Since the crisis began, the government has responded in a classic Keynesian fashion. It passed three tax cuts (one under George W. Bush and two under Barack Obama), set in motion automatic stabilizers such as unemployment insurance, sent money to state governments to keep their workers employed, and spent on infrastructure and other projects. Above all, the Federal Reserve printed money to make it easier for consumers and businesses to get their hands on cash and thus spend it.
But businesses and consumers are not spending. It is not that the stimulus did not work. The federal government seems to have spent the money reasonably well, with pork and corruption kept to low levels. The problem is that this kind of spending is meant to be a bridge to get the private sector spending again. The theory is that the government would create demand while the private sector cleaned up its balance sheets. But corporate America is flush with profits - yet is not spending.
Why are consumers and businesses not spending? Everyone is haunted by the crisis of 2008. Consumers are paying down debts, preserving cash, hoping that they keep their jobs and that their houses stop sinking in value. Businesses, having come from a near-death experience, are being conservative in an atmosphere of uncertainty. With little fresh demand in sight in the United States, why would they hire workers or build factories? And if they do invest, they will do so in emerging markets, where consumer spending is growing by double digits and nearly 50 percent of the S&P 500's profits come from anyway.
Unfortunately, the government's efforts to resolve the crisis amount to giving the country the hair of the dog that bit it. Washington is asking consumers to stop saving and start spending, while the government issues more debt and the Fed lowers rates - all measures designed to increase debt. In other words, we are fighting a crisis caused by excessive debt by encouraging excessive debt. Is that really the best way to get growth?
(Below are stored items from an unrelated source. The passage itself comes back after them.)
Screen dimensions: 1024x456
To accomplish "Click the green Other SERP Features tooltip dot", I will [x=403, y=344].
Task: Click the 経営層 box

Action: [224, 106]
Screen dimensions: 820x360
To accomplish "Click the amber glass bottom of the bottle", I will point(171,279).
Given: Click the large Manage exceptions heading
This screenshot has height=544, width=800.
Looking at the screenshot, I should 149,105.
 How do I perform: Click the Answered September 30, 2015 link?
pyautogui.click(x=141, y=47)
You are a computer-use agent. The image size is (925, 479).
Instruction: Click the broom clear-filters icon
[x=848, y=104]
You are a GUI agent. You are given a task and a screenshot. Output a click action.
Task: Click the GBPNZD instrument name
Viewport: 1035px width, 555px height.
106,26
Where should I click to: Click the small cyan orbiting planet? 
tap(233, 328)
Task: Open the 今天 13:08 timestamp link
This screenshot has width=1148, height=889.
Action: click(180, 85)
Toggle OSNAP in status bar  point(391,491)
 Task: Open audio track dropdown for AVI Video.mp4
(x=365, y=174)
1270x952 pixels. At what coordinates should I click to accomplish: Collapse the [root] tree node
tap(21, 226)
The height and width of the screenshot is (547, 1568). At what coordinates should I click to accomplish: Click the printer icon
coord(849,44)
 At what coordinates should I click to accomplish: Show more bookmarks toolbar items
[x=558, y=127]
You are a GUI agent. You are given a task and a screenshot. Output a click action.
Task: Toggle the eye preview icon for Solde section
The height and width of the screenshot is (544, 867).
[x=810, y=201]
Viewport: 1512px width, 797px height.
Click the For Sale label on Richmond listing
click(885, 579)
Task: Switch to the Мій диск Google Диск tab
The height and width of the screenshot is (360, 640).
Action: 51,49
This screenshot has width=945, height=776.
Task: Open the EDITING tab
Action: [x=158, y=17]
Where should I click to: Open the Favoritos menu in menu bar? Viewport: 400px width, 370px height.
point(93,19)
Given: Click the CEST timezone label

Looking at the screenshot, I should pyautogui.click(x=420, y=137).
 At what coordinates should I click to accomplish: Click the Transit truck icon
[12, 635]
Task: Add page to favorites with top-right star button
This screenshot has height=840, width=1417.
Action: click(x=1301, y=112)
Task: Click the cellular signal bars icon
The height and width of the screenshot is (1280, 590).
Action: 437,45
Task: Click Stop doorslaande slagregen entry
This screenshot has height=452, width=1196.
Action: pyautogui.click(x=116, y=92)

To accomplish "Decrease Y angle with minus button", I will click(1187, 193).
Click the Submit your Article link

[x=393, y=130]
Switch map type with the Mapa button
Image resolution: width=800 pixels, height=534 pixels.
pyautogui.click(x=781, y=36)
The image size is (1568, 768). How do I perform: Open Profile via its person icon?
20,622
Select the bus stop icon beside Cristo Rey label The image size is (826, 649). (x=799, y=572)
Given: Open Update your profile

The investment manager and guru Jeremy Grantham says no. In his latest quarterly letter, he points out that over the last generation, American government has created conditions that encouraged everyone to keep accumulating debt. But far from getting a bang, the country's growth rate actually slowed down over that period. In fact, the effect of all this government-subsidized debt has been deeply destructive. It created asset bubbles in stocks, bonds, commodities and more. One stunning chart in his letter underscores the extent to which the Fed created what he calls "the first housing bubble in history," meaning the first time that U.S. house prices rose dramatically across the board - and are now falling just as dramatically.
Debt-fueled growth "is, in an important sense, not the real world," Grantham writes. "In the real world, growth depends on real factors: the quality and quantity of education, work ethic, population profile, the quality and quantity of existing plant and equipment, business organization, the quality of public leadership (especially from the Fed in the U.S.), and the quality (not quantity) of existing regulations and the degree of enforcement."
This strikes me as the common-sense view of economics. We can push and pull fiscal and monetary policy all we want, but long-term growth depends on these broader and deeper factors.
Ironically, one policymaker who seemed to understand this was Barack Obama. Twelve weeks into his presidency he gave a speech at Georgetown University making the case for the long-term rebuilding of the American economy, away from an overreliance on debt and consumption and toward productive investment. Obama should have given 25 versions of that speech by now and relentlessly offered policies that expand on its basic focus on long-term growth. The public would trust in this approach far more than in the magic of the Fed printing money - and in this regard, the public would be right.